» **FUENTE**:
<<<<
En nuestro trabajo de campo en Los Álamos y Los Pinos, identificamos algunas de estas redes de ayuda y formas de cooperación entre vecinos que se dedicaban a la producción textil. Lo observado fue que, a medida que el barrio empezó a consolidarse y crecer, se asentaron una gran cantidad de pequeños talleres, ubicados mayoritariamente en casas de familia. Fue entonces que aparecieron una serie de acciones -a la vez solidarias y competitivas- que, basadas en nociones de reciprocidad, vincularon a los vecinos en una trama de intercambios que pueden pensarse como "prácticas comunitarias". A diferencia de las prácticas identificadas por Gago (2014), en nuestro caso lo comunitario no refería solamente a una cuestión étnica (una identidad andina), sino sobre todo a relaciones de confianza construidas en destino a partir de la pertenencia a un mismo espacio barrial (Magliano, Perissinotti y Zenklusen, 2017).
Una de esas prácticas se denomina "pandero". Se trata de un sistema informal de préstamos de dinero en efectivo, generado a partir de un grupo estable de personas -en este caso vecinos- que aportan mensualmente un monto fijo de dinero, el cual se distribuye, por turnos, entre ellos. Una vez por mes se sortea quién va a recibir el dinero recaudado en esa oportunidad, de modo que, al finalizar el ciclo del "pandero", todos reciban el dinero que les corresponde. Lo importante de este sistema es que permite a los vecinos acceder, de una sola vez, a una suma de dinero importante que no podrían conseguir individualmente. En palabras de una vecina, el beneficio del pandero es que el dinero llega "todo junto". Según nos explicaba, "si tú guardas la plata, te la vas picoteando. En cambio, si se la das así, no la gastas y entonces después te viene toda junta. Es un esfuerzo, pero cuando te llega es muy bueno".
Este sistema de préstamos, conocido y reconocido en Perú, en el nuevo contexto se enraizó en las relaciones de vecindad construidas en el barrio, y resultó fundamental para la consolidación de los talleres textiles en tanto la suma de dinero que de allí recibían los talleristas les facilitaba la compra de aquellos bienes más costosos, pero que resultaban imprescindibles para la consolidación del microemprendimiento textil. Estas prácticas pueden pensarse entonces como "parte de una trama material que hace posible que quienes llegan a un país extranjero consigan recursos para asentarse, invertir y producir" (Gago, 2014: 270). De modo que el sistema del pandero fue fundamental para el crecimiento de los talleres textiles como una opción de autoempleo entre trabajadores migrantes de la ciudad de Córdoba.
>>>>
» **CONJUNTO DE DATOS**:
<<<<
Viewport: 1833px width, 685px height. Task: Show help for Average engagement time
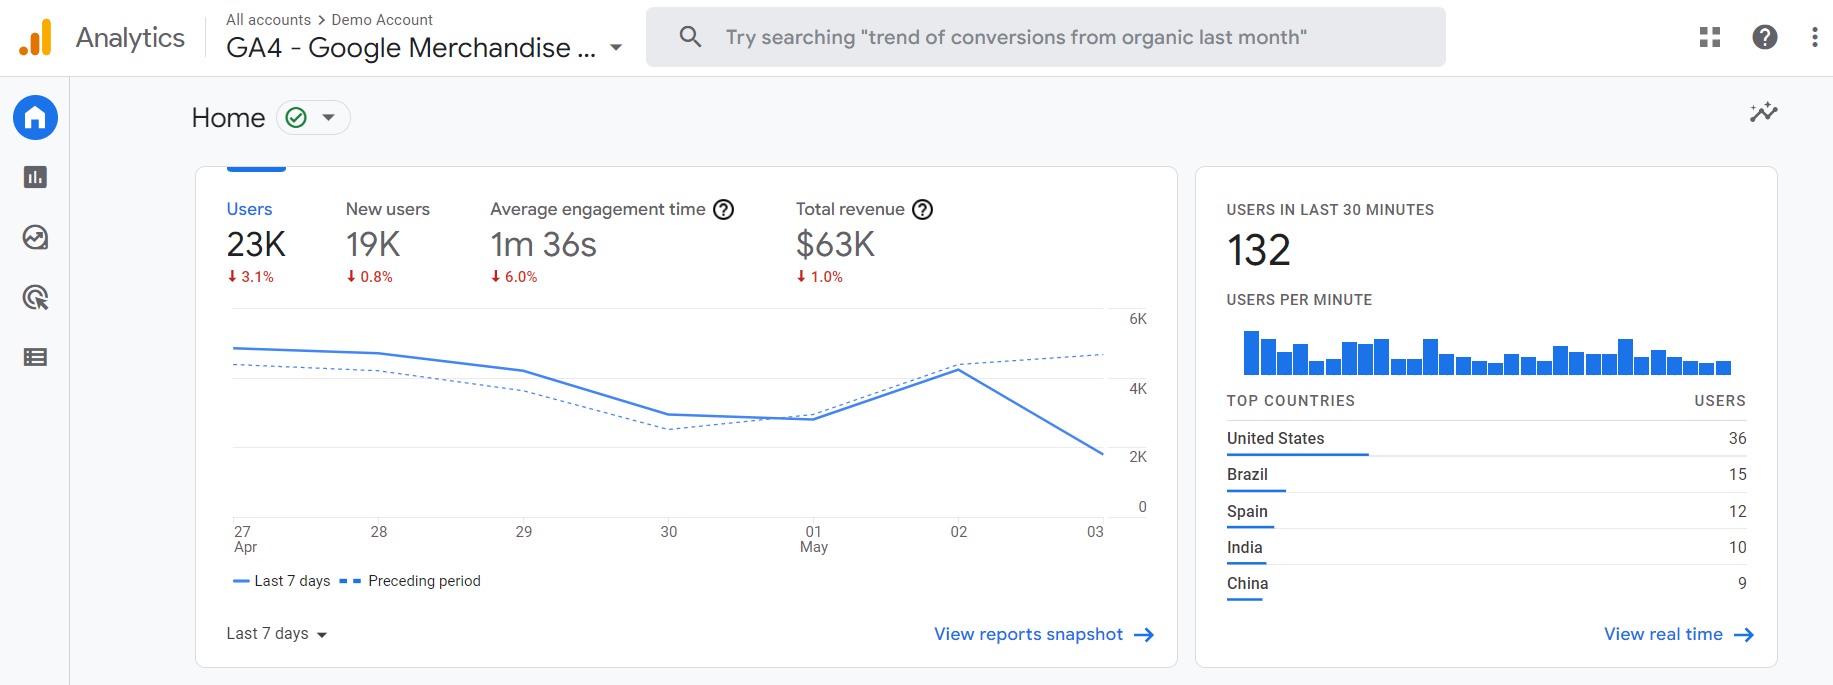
>>>>
» **DETALLES DEL PROBLEMA**:
Contesta estas preguntas a partir del texto sobre el pandero.
(a) ¿En qué barrios se hizo el trabajo de campo?
(b) ¿Cada cuánto se sortea quién recibe el dinero recaudado en el pandero?
(c) ¿En qué país es conocido y reconocido este sistema de préstamos?

» **SOLUCIÓN DE LA TAREA**:
(a) En Los Álamos y Los Pinos.
(b) Una vez por mes.
(c) En Perú.